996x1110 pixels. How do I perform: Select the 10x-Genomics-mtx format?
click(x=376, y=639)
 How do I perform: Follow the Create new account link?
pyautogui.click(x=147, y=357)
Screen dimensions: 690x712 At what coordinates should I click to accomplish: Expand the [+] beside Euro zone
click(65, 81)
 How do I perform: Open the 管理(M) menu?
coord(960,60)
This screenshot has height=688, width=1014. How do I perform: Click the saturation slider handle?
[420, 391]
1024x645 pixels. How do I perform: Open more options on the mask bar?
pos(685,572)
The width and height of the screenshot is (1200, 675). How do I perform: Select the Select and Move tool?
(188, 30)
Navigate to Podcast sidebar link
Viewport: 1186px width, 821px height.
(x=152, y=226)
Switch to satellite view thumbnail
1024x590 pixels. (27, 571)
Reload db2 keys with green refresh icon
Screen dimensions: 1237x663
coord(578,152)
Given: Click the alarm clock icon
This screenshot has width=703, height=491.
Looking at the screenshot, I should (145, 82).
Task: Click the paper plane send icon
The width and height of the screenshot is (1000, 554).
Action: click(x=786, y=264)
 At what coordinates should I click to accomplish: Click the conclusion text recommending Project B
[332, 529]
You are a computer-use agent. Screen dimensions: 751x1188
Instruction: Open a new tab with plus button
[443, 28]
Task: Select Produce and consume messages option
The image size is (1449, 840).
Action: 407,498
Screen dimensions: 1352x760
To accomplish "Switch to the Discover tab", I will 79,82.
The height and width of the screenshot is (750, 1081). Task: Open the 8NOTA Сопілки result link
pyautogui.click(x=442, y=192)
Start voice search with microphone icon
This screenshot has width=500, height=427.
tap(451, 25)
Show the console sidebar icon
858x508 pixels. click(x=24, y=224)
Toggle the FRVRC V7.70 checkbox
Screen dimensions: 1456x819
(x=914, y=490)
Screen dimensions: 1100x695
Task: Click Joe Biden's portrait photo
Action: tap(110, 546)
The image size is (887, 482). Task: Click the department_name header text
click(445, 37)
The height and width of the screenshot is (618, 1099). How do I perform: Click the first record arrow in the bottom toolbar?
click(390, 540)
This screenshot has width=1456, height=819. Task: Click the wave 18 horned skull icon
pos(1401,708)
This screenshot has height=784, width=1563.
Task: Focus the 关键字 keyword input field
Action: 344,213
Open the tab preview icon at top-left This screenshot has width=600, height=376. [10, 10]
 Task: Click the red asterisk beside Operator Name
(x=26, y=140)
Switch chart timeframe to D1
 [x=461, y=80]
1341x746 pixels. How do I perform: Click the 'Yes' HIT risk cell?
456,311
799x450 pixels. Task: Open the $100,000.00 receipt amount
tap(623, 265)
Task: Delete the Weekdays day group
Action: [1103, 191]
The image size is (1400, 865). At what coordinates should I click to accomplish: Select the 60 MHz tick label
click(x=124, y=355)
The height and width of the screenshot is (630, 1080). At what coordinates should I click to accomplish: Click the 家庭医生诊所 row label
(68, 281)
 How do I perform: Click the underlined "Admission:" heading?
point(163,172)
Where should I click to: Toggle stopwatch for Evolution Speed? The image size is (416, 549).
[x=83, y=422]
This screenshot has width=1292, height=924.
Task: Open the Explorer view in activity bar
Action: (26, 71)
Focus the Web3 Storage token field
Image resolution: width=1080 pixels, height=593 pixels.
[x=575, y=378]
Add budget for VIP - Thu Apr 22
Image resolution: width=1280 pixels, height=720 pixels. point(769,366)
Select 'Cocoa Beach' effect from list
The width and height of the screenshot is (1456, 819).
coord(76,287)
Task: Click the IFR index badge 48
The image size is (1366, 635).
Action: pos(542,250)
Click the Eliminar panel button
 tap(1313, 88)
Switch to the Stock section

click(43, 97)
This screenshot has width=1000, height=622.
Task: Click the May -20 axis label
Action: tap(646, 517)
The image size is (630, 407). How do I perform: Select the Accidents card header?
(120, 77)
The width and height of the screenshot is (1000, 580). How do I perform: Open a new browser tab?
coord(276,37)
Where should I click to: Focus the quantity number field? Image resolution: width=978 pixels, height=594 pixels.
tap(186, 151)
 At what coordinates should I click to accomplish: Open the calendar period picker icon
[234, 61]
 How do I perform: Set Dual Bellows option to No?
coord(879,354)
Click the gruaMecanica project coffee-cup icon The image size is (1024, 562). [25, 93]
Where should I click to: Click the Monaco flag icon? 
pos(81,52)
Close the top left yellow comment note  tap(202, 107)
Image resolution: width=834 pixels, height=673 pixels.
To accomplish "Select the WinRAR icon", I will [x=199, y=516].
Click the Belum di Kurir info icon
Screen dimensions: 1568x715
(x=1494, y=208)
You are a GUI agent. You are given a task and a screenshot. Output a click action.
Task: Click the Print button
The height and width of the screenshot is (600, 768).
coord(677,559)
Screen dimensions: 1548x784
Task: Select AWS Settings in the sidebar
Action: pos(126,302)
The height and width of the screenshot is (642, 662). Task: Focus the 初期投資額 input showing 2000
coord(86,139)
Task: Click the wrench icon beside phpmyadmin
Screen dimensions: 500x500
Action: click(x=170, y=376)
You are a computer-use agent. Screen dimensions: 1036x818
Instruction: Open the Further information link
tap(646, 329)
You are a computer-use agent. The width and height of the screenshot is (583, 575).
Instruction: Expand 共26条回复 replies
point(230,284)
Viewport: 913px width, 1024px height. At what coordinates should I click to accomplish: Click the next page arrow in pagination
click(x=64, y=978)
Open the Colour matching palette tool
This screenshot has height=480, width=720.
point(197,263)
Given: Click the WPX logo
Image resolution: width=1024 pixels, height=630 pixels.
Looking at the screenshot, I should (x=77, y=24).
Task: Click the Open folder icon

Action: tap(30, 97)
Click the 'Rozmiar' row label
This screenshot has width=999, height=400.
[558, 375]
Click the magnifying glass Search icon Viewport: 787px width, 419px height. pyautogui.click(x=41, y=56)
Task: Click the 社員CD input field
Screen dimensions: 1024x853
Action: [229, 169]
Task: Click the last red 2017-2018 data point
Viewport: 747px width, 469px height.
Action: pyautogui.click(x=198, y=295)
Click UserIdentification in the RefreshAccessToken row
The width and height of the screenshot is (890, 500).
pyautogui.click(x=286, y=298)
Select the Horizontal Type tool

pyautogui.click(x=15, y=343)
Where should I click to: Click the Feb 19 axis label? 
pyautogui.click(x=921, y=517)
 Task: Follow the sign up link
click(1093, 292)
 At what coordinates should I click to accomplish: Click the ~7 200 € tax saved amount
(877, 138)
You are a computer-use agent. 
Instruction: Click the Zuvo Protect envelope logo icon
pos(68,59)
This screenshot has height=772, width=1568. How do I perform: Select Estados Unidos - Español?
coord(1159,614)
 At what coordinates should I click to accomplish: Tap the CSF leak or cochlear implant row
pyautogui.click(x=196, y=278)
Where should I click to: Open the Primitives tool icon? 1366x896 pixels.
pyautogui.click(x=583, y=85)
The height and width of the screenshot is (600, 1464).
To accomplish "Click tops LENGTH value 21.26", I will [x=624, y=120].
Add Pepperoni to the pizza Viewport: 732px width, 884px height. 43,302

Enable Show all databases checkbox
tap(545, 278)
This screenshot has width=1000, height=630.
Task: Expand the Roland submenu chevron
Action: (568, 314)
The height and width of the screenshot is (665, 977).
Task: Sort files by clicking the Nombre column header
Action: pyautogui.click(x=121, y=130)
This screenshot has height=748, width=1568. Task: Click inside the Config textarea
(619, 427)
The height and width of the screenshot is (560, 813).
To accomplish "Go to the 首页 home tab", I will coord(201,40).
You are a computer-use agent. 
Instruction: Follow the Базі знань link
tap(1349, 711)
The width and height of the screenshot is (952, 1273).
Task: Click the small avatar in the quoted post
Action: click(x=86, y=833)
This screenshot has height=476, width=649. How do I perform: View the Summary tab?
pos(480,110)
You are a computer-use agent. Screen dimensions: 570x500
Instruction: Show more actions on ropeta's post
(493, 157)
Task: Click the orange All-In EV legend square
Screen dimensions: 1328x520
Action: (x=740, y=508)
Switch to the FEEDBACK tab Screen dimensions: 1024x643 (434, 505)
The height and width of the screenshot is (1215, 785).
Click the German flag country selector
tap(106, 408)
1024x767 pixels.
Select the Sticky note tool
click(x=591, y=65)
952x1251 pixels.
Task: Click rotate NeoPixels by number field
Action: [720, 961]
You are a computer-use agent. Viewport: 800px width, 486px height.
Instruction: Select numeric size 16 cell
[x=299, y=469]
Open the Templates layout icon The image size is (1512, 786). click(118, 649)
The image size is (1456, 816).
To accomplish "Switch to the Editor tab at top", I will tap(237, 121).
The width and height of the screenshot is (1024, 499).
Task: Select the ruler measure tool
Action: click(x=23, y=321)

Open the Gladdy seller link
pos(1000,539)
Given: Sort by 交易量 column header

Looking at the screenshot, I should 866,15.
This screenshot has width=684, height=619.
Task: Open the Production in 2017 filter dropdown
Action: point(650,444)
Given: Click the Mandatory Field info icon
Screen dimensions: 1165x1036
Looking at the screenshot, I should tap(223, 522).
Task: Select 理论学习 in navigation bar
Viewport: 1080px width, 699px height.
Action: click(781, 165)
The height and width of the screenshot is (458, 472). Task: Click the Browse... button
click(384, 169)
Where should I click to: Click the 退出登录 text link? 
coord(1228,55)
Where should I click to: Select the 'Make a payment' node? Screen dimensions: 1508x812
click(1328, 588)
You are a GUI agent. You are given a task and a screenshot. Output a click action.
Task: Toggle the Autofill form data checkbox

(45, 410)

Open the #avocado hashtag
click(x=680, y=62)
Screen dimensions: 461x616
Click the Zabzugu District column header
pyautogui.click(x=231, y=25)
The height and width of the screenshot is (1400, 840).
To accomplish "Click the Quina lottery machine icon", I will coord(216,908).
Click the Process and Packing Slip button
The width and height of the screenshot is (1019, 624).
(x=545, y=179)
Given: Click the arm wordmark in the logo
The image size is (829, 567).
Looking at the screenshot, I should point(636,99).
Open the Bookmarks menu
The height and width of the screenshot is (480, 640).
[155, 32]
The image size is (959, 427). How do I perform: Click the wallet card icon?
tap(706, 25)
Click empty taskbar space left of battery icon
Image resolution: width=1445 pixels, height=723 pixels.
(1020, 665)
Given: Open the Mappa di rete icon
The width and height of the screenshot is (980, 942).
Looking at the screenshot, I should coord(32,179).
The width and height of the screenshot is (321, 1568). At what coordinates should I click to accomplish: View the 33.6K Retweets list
══════════════════════════════
* [Task to carry out]:
All lines above from the one holding "Viewport: 913px width, 1024px" to the one holding "Task: Click the last red 2017-2018 data point", inclusive, are to be copied exactly; no other line is wanted.

* [Solution for this task]:
Viewport: 913px width, 1024px height. At what coordinates should I click to accomplish: Click the next page arrow in pagination
click(x=64, y=978)
Open the Colour matching palette tool
This screenshot has height=480, width=720.
point(197,263)
Given: Click the WPX logo
Image resolution: width=1024 pixels, height=630 pixels.
Looking at the screenshot, I should (x=77, y=24).
Task: Click the Open folder icon

Action: tap(30, 97)
Click the 'Rozmiar' row label
This screenshot has width=999, height=400.
[558, 375]
Click the magnifying glass Search icon Viewport: 787px width, 419px height. pyautogui.click(x=41, y=56)
Task: Click the 社員CD input field
Screen dimensions: 1024x853
Action: [229, 169]
Task: Click the last red 2017-2018 data point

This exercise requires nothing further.